[Mesa-dev] [PATCH v5] i965: add opportunistic behaviour to opt_vector_float()

Matt Turner mattst88 at gmail.com
Fri Mar 4 21:22:43 UTC 2016


On Wed, Mar 2, 2016 at 4:21 AM, Juan A. Suarez Romero
<jasuarez at igalia.com> wrote:
> opt_vector_float() transforms several scalar MOV operations to a single
> vectorial MOV.
>
> This is done when those MOV covers all the components of the destination
> register. So something like:
>
> mov vgrf3.0.xy:D, 0D
> mov vgrf3.0.w:D, 1065353216D
> mov vgrf3.0.z:D, 0D
>
> is transformed in:
>
> mov vgrf3.0:F, [0F, 0F, 0F, 1F]
>
> But there are cases where not all the components are written. For
> example, in:
>
> mov vgrf2.0.x:D, 1073741824D
> mov vgrf3.0.xy:D, 0D
> mov vgrf3.0.w:D, 1065353216D
> mov vgrf4.0.xy:D, 1065353216D
> mov vgrf4.0.w:D, 0D
> mov vgrf6.0:UD, u4.xyzw:UD
>
> Nor vgrf3 nor vgrf4 .z components are written, so the optimization is
> not applied.
>
> But it could be applied anyway with the components covered, using a
> writemask to select the ones written.
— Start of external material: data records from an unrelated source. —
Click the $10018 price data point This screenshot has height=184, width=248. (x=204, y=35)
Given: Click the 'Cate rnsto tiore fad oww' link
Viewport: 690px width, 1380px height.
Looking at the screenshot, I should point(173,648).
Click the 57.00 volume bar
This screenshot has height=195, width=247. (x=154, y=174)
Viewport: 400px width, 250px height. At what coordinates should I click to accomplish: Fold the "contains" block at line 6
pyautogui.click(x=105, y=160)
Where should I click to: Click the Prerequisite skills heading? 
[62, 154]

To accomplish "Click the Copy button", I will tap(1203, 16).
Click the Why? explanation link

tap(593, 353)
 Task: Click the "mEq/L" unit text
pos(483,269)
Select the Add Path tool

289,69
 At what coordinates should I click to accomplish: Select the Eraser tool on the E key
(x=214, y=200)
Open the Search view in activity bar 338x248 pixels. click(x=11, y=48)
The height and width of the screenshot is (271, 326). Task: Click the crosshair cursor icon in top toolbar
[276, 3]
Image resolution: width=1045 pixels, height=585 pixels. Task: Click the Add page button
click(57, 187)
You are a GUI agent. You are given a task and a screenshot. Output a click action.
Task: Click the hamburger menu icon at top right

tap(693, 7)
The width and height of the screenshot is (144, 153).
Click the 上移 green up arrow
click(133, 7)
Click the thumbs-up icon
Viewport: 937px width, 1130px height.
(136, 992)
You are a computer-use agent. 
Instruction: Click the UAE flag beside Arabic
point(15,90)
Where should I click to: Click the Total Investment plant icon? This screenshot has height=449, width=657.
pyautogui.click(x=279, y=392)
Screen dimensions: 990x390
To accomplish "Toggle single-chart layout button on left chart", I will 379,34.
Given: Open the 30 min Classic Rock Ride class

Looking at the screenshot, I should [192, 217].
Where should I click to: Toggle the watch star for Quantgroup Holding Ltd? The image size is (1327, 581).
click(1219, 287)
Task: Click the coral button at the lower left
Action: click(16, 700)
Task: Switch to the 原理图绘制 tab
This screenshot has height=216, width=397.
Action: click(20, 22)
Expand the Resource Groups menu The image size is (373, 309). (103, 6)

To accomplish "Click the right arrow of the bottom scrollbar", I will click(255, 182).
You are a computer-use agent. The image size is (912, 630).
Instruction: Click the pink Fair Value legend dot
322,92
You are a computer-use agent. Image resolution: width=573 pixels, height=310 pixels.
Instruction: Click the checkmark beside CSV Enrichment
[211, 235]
So we could transform it in:
>
> mov vgrf2.0.x:D, 1073741824D
> mov vgrf3.0.xyw:F, [0F, 0F, 0F, 1F]
> mov vgrf4.0.xyw:F, [1F, 1F, 0F, 0F]
> mov vgrf6.0:UD, u4.xyzw:UD
>
> This commit does precisely that: opportunistically apply
> opt_vector_float() when possible.
>
> The improvement obtained regarding current upstream
> (11.2-branchpoint-139-ge8fd60e) is:
>
> total instructions in shared programs: 7385826 -> 7378040 (-0.11%)
> instructions in affected programs: 427528 -> 419742 (-1.82%)
> helped: 3980
> HURT: 0
>
> total cycles in shared programs: 98989662 -> 98974744 (-0.02%)
> cycles in affected programs: 1748966 -> 1734048 (-0.85%)
> helped: 2149
> HURT: 30
>
> total loops in shared programs: 1979 -> 1979 (0.00%)
> loops in affected programs: 0 -> 0
> helped: 0
> HURT: 0

I get even better results with my copy of shader-db :)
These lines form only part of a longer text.